Presently, Vancouver’s Chinatown is part of the Downtown Eastside (DTES) and is considered to be quite run down and poverty-stricken. Rewind 100 years and we see that the solution of a “Chinatown” was a way for the European-Canadians to keep all the Chinese together and separate from the rest of the population. Though conditions were poor and ghetto-like, the Chinese thrived in these neighbourhoods and communities for the Chinese, as they did business with each other and served as a home away from home with common physical features, language and culture.
As I did more research into this topic and read about the ways that Chinese people were treated in a city that I now call home back 100-110 years ago, it led me to reflect on my own identity: as a Canadian, as a Chinese, as a Chinese-Canadian.
I am a first-generation Chinese-Canadian. My mom was born in Hong Kong and my dad was born in Singapore. Both sides of my family are Chinese, through and through. Both of my parents pursued post-secondary education here in Canada, in Calgary of all places, and after graduating with their degrees, they immigrated to Canada, got married, and started their family.
I am a first generation Canadian in my family, as are my two younger sisters. Thankfully we had grandparents that were close to us that allowed us to keep many cultural practices, such as actually speaking Cantonese, writing and reading Chinese, and celebrating Lunar New Year and Mid-Autumn festival. We had Chinese food pretty often and we would have family visits, both here and abroad, to see other family members.
Whenever prompted, I would always say that I am Chinese-Canadian. I would never just say Canadian; I would always make the distinction that I was of Chinese heritage. This would happen naturally, for reasons unknown.
I was never ashamed of being Chinese. I would happily tell people that I was, and it never bothered me that physically, I looked different from other people in my class. In fact, I loved that I was Chinese. I always thought that it was pretty cool.
I always thought that it was cool to be Canadian, but I never really felt attached to it. This isn’t to say that I don’t appreciate Canada – I love Canada. Over time we have grown to be a more tolerant, accepting and multicultural country, though we still have a lot more things that we need to get into motion. The fact that I am a Canadian citizen means a lot of things: I am able to practice my religion freely, I have the right to vote and the ability to go to school, and I can feel relatively safe at all times of the day, wherever I go. Particularly in Vancouver, we are blessed with mountains, water and forests, city meets nature, and so much cultural diversity.
It also typically means that I apologize a lot.

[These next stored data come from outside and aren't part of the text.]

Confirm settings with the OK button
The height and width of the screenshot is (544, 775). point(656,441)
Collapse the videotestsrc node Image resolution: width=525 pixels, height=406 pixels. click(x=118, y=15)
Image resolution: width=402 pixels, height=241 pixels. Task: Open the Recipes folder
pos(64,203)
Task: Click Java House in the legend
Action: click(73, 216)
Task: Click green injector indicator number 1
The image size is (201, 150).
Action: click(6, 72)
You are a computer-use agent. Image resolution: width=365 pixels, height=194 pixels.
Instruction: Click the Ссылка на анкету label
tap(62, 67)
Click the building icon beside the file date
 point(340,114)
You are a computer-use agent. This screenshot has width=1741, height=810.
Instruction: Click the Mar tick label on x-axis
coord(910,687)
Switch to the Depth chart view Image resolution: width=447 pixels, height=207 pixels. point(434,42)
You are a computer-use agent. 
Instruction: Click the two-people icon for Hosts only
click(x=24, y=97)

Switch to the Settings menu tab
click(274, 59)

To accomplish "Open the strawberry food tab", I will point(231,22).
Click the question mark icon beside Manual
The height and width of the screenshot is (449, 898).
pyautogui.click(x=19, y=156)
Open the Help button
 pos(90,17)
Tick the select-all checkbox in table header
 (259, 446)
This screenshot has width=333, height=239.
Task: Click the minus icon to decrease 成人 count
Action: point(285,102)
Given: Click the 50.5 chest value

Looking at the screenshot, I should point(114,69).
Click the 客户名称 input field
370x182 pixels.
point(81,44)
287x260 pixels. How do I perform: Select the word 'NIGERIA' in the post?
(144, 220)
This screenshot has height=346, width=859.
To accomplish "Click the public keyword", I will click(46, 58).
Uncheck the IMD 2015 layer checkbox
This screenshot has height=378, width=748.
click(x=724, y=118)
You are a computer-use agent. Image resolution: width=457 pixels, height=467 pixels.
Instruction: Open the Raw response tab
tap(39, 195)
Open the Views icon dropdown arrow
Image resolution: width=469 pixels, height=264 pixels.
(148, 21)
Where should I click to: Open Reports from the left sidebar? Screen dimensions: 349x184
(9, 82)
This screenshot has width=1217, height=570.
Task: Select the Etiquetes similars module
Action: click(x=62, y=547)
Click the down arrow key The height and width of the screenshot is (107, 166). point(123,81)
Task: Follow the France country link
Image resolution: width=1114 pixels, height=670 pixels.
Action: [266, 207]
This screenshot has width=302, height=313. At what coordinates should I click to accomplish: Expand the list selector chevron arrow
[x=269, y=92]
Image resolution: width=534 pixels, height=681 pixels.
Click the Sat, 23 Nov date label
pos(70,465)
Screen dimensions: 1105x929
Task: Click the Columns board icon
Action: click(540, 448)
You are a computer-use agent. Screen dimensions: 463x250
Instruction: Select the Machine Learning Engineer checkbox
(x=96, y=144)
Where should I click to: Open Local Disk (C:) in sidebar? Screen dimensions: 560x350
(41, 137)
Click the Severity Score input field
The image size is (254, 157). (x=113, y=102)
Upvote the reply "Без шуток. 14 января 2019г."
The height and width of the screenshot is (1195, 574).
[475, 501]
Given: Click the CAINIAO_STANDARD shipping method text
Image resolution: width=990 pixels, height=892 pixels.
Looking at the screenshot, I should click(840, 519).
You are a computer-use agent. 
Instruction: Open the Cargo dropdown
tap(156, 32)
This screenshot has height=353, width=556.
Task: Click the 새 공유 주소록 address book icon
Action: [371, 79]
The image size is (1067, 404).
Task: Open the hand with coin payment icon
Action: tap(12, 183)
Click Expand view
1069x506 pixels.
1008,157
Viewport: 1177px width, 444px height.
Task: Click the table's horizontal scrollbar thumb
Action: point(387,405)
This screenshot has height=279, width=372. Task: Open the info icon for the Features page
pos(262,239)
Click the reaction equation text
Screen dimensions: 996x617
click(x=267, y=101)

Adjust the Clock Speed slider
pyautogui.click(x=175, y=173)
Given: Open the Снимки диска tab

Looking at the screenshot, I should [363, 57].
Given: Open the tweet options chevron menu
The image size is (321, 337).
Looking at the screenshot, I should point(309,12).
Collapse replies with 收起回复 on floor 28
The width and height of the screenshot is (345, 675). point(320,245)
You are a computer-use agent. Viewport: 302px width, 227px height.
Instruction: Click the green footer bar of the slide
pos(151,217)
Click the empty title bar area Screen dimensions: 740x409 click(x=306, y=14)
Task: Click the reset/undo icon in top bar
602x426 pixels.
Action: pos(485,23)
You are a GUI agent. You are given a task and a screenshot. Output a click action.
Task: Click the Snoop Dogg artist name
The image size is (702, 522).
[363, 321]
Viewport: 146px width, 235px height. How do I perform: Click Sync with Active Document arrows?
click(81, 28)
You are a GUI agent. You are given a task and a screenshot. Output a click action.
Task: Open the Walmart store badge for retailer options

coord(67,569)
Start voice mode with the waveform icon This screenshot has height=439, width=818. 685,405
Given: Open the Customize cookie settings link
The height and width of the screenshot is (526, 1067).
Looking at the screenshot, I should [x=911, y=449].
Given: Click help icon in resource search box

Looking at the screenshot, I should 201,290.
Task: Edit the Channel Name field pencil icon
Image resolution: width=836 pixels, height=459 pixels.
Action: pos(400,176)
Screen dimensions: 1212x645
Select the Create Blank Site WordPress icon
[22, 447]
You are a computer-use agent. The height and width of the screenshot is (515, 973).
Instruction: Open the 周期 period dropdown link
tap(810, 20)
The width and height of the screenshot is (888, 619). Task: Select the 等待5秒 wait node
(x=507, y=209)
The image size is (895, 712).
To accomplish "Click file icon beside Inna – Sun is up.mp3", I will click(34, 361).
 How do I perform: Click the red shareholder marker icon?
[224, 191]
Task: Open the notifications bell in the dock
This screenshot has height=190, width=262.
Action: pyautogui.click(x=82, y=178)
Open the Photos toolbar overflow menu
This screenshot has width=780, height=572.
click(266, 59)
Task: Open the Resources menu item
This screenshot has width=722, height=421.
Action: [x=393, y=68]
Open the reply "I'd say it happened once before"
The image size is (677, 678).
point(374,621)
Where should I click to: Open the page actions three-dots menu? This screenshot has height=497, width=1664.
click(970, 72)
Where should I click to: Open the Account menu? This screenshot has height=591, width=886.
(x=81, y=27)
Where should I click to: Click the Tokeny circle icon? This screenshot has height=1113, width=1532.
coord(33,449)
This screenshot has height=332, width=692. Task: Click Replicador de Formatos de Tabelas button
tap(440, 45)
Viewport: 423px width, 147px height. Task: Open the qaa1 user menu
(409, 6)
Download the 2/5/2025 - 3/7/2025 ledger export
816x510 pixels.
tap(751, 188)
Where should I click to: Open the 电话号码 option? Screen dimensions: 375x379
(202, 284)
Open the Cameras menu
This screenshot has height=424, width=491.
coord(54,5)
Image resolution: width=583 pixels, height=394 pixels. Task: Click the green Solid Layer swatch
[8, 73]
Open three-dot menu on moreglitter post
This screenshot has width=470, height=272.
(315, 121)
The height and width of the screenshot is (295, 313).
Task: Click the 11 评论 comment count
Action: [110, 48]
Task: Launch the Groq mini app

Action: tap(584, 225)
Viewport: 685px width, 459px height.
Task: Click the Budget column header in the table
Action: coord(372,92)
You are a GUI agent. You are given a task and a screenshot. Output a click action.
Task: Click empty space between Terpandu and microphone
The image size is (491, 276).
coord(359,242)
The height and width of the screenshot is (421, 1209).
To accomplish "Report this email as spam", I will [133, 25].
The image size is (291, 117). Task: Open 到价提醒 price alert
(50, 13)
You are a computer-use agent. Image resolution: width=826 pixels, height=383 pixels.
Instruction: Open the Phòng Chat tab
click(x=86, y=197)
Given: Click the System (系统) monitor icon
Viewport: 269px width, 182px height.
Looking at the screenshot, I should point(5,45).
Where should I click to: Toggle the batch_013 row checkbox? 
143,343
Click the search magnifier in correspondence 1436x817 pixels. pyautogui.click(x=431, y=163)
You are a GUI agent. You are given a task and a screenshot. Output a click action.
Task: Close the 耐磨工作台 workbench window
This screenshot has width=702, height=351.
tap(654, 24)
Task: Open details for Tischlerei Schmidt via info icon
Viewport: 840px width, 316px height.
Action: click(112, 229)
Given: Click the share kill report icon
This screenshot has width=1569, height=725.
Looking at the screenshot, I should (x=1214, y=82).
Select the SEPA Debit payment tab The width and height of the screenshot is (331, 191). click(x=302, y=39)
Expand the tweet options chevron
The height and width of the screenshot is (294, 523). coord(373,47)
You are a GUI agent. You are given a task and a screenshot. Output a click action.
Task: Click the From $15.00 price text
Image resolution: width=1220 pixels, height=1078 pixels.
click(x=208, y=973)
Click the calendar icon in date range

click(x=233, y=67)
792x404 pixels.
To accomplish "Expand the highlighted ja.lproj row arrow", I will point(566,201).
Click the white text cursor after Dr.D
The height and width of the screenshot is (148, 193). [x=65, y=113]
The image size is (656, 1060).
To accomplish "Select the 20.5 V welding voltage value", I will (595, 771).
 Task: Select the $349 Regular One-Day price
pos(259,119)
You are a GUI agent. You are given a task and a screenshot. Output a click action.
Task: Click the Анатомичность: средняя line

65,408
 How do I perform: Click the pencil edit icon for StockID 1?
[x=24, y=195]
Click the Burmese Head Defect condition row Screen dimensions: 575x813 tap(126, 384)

But all jokes aside, I always felt more attached to my Chinese roots rather than my Canadian ones. And to this day, I still feel that way, which probably is why I always will refer to myself as “Chinese-Canadian” or even just simply “Chinese”.
So here comes Canada Day.
Like all other Canada Days I have celebrated in the past, I will go to some picnic or party, watch some fireworks, have some food, and enjoy it with friends and family. Aside from the fireworks, this is also how I typically celebrate my birthday.
Is this me being unpatriotic? I’m not boycotting Canada Day, but at the same time, I don’t feel any particular need to deck out in red and white and sing “O Canada” at the top of my lungs.
I love Canada. But somehow, I feel disconnected. The one thing I can’t figure out is why. Is it because I’m apathetic or unpatriotic? Is it because I’ve had horrible past experiences with Canada Day celebrations? Is it because I know a fair bit about the history of the treatment of Chinese in Vancouver, and it’s led to a bit of harboured anger? Is it because I simply don’t care and it’s just another day to me?
I hope to find out soon.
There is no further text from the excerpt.